**GOAL OF THE EXERCISE:** Reproduce the whole of the data exactly.

================

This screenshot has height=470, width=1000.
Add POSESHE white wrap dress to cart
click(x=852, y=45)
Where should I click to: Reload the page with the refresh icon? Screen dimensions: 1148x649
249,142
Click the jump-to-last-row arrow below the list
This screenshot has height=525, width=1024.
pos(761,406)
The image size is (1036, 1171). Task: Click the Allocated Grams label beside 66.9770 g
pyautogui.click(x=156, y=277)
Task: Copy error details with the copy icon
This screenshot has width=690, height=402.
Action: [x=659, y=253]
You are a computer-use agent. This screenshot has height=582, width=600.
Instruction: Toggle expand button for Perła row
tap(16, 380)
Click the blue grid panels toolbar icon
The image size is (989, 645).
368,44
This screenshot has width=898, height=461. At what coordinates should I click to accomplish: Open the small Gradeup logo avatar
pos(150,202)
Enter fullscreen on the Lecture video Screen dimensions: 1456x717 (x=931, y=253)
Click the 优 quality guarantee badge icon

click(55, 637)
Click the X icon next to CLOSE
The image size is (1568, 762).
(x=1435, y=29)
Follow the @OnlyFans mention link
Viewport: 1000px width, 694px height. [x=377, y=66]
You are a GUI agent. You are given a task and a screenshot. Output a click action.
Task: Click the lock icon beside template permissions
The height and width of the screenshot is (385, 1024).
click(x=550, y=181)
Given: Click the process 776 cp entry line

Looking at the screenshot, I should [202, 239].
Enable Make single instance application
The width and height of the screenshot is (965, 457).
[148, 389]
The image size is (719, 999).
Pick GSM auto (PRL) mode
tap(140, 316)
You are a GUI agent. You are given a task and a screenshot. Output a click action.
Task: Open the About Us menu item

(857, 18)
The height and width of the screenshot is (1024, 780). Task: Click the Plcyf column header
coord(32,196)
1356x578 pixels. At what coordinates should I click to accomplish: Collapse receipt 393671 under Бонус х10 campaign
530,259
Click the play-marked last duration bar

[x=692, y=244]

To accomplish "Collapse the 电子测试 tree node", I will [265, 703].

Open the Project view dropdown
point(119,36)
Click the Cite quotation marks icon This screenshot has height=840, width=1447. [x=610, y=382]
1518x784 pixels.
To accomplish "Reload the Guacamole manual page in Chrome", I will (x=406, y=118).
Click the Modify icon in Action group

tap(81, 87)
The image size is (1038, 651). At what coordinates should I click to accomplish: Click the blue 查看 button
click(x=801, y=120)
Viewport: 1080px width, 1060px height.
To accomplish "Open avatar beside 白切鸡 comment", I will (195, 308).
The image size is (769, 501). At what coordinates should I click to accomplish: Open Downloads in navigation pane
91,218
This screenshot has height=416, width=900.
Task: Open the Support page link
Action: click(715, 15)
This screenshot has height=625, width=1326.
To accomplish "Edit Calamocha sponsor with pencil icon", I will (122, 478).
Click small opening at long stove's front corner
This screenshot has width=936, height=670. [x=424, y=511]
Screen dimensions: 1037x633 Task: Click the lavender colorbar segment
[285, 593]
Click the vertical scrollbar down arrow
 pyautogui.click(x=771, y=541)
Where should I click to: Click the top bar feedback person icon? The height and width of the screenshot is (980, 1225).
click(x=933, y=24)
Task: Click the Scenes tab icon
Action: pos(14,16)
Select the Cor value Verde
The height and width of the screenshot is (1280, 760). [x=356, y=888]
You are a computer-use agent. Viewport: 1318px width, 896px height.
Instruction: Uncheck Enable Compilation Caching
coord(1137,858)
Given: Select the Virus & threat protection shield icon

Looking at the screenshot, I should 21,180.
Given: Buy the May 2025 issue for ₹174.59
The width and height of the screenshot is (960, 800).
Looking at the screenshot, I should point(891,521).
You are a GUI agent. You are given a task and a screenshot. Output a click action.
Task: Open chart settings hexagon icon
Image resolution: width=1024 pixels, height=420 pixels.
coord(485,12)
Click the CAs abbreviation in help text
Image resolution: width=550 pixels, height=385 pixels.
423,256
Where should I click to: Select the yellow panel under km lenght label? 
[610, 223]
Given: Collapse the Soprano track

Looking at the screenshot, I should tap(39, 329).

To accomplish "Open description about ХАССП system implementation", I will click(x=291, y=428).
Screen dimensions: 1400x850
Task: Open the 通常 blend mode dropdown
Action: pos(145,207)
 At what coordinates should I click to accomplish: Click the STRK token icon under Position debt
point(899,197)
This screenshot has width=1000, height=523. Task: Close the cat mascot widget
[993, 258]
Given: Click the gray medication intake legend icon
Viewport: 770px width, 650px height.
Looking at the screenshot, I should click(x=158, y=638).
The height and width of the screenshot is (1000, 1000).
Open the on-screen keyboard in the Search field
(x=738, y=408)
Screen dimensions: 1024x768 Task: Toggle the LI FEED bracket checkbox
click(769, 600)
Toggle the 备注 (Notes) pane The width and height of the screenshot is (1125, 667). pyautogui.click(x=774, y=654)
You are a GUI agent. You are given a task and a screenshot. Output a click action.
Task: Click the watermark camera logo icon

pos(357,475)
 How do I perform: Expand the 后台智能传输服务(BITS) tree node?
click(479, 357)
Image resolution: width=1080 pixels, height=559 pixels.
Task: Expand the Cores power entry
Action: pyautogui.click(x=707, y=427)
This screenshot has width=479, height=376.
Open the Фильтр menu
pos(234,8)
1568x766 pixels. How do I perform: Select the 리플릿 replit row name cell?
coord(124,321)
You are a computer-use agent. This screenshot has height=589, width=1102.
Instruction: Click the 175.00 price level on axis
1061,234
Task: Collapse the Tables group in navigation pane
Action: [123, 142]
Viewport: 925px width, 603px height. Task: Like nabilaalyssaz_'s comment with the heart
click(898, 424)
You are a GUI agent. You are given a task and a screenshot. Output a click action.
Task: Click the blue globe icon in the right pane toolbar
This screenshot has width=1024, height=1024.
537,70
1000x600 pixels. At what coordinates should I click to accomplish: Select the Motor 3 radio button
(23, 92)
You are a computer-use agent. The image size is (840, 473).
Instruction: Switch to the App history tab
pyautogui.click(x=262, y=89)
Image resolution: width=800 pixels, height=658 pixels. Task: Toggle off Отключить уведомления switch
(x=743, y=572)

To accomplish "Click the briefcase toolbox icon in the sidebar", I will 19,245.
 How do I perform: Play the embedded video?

================

**RESULT FOR THIS TASK:**
This screenshot has height=470, width=1000.
Add POSESHE white wrap dress to cart
click(x=852, y=45)
Where should I click to: Reload the page with the refresh icon? Screen dimensions: 1148x649
249,142
Click the jump-to-last-row arrow below the list
This screenshot has height=525, width=1024.
pos(761,406)
The image size is (1036, 1171). Task: Click the Allocated Grams label beside 66.9770 g
pyautogui.click(x=156, y=277)
Task: Copy error details with the copy icon
This screenshot has width=690, height=402.
Action: [x=659, y=253]
You are a computer-use agent. This screenshot has height=582, width=600.
Instruction: Toggle expand button for Perła row
tap(16, 380)
Click the blue grid panels toolbar icon
The image size is (989, 645).
368,44
This screenshot has width=898, height=461. At what coordinates should I click to accomplish: Open the small Gradeup logo avatar
pos(150,202)
Enter fullscreen on the Lecture video Screen dimensions: 1456x717 (x=931, y=253)
Click the 优 quality guarantee badge icon

click(55, 637)
Click the X icon next to CLOSE
The image size is (1568, 762).
(x=1435, y=29)
Follow the @OnlyFans mention link
Viewport: 1000px width, 694px height. [x=377, y=66]
You are a GUI agent. You are given a task and a screenshot. Output a click action.
Task: Click the lock icon beside template permissions
The height and width of the screenshot is (385, 1024).
click(x=550, y=181)
Given: Click the process 776 cp entry line

Looking at the screenshot, I should [202, 239].
Enable Make single instance application
The width and height of the screenshot is (965, 457).
[148, 389]
The image size is (719, 999).
Pick GSM auto (PRL) mode
tap(140, 316)
You are a GUI agent. You are given a task and a screenshot. Output a click action.
Task: Open the About Us menu item

(857, 18)
The height and width of the screenshot is (1024, 780). Task: Click the Plcyf column header
coord(32,196)
1356x578 pixels. At what coordinates should I click to accomplish: Collapse receipt 393671 under Бонус х10 campaign
530,259
Click the play-marked last duration bar

[x=692, y=244]

To accomplish "Collapse the 电子测试 tree node", I will [265, 703].

Open the Project view dropdown
point(119,36)
Click the Cite quotation marks icon This screenshot has height=840, width=1447. [x=610, y=382]
1518x784 pixels.
To accomplish "Reload the Guacamole manual page in Chrome", I will (x=406, y=118).
Click the Modify icon in Action group

tap(81, 87)
The image size is (1038, 651). At what coordinates should I click to accomplish: Click the blue 查看 button
click(x=801, y=120)
Viewport: 1080px width, 1060px height.
To accomplish "Open avatar beside 白切鸡 comment", I will (195, 308).
The image size is (769, 501). At what coordinates should I click to accomplish: Open Downloads in navigation pane
91,218
This screenshot has height=416, width=900.
Task: Open the Support page link
Action: click(715, 15)
This screenshot has height=625, width=1326.
To accomplish "Edit Calamocha sponsor with pencil icon", I will (122, 478).
Click small opening at long stove's front corner
This screenshot has width=936, height=670. [x=424, y=511]
Screen dimensions: 1037x633 Task: Click the lavender colorbar segment
[285, 593]
Click the vertical scrollbar down arrow
 pyautogui.click(x=771, y=541)
Where should I click to: Click the top bar feedback person icon? The height and width of the screenshot is (980, 1225).
click(x=933, y=24)
Task: Click the Scenes tab icon
Action: pos(14,16)
Select the Cor value Verde
The height and width of the screenshot is (1280, 760). [x=356, y=888]
You are a computer-use agent. Viewport: 1318px width, 896px height.
Instruction: Uncheck Enable Compilation Caching
coord(1137,858)
Given: Select the Virus & threat protection shield icon

Looking at the screenshot, I should 21,180.
Given: Buy the May 2025 issue for ₹174.59
The width and height of the screenshot is (960, 800).
Looking at the screenshot, I should point(891,521).
You are a GUI agent. You are given a task and a screenshot. Output a click action.
Task: Open chart settings hexagon icon
Image resolution: width=1024 pixels, height=420 pixels.
coord(485,12)
Click the CAs abbreviation in help text
Image resolution: width=550 pixels, height=385 pixels.
423,256
Where should I click to: Select the yellow panel under km lenght label? 
[610, 223]
Given: Collapse the Soprano track

Looking at the screenshot, I should tap(39, 329).

To accomplish "Open description about ХАССП system implementation", I will click(x=291, y=428).
Screen dimensions: 1400x850
Task: Open the 通常 blend mode dropdown
Action: pos(145,207)
 At what coordinates should I click to accomplish: Click the STRK token icon under Position debt
point(899,197)
This screenshot has width=1000, height=523. Task: Close the cat mascot widget
[993, 258]
Given: Click the gray medication intake legend icon
Viewport: 770px width, 650px height.
Looking at the screenshot, I should click(x=158, y=638).
The height and width of the screenshot is (1000, 1000).
Open the on-screen keyboard in the Search field
(x=738, y=408)
Screen dimensions: 1024x768 Task: Toggle the LI FEED bracket checkbox
click(769, 600)
Toggle the 备注 (Notes) pane The width and height of the screenshot is (1125, 667). pyautogui.click(x=774, y=654)
You are a GUI agent. You are given a task and a screenshot. Output a click action.
Task: Click the watermark camera logo icon

pos(357,475)
 How do I perform: Expand the 后台智能传输服务(BITS) tree node?
click(479, 357)
Image resolution: width=1080 pixels, height=559 pixels.
Task: Expand the Cores power entry
Action: pyautogui.click(x=707, y=427)
This screenshot has width=479, height=376.
Open the Фильтр menu
pos(234,8)
1568x766 pixels. How do I perform: Select the 리플릿 replit row name cell?
coord(124,321)
You are a computer-use agent. This screenshot has height=589, width=1102.
Instruction: Click the 175.00 price level on axis
1061,234
Task: Collapse the Tables group in navigation pane
Action: [123, 142]
Viewport: 925px width, 603px height. Task: Like nabilaalyssaz_'s comment with the heart
click(898, 424)
You are a GUI agent. You are given a task and a screenshot. Output a click action.
Task: Click the blue globe icon in the right pane toolbar
This screenshot has width=1024, height=1024.
537,70
1000x600 pixels. At what coordinates should I click to accomplish: Select the Motor 3 radio button
(23, 92)
You are a computer-use agent. The image size is (840, 473).
Instruction: Switch to the App history tab
pyautogui.click(x=262, y=89)
Image resolution: width=800 pixels, height=658 pixels. Task: Toggle off Отключить уведомления switch
(x=743, y=572)

To accomplish "Click the briefcase toolbox icon in the sidebar", I will 19,245.
 How do I perform: Play the embedded video?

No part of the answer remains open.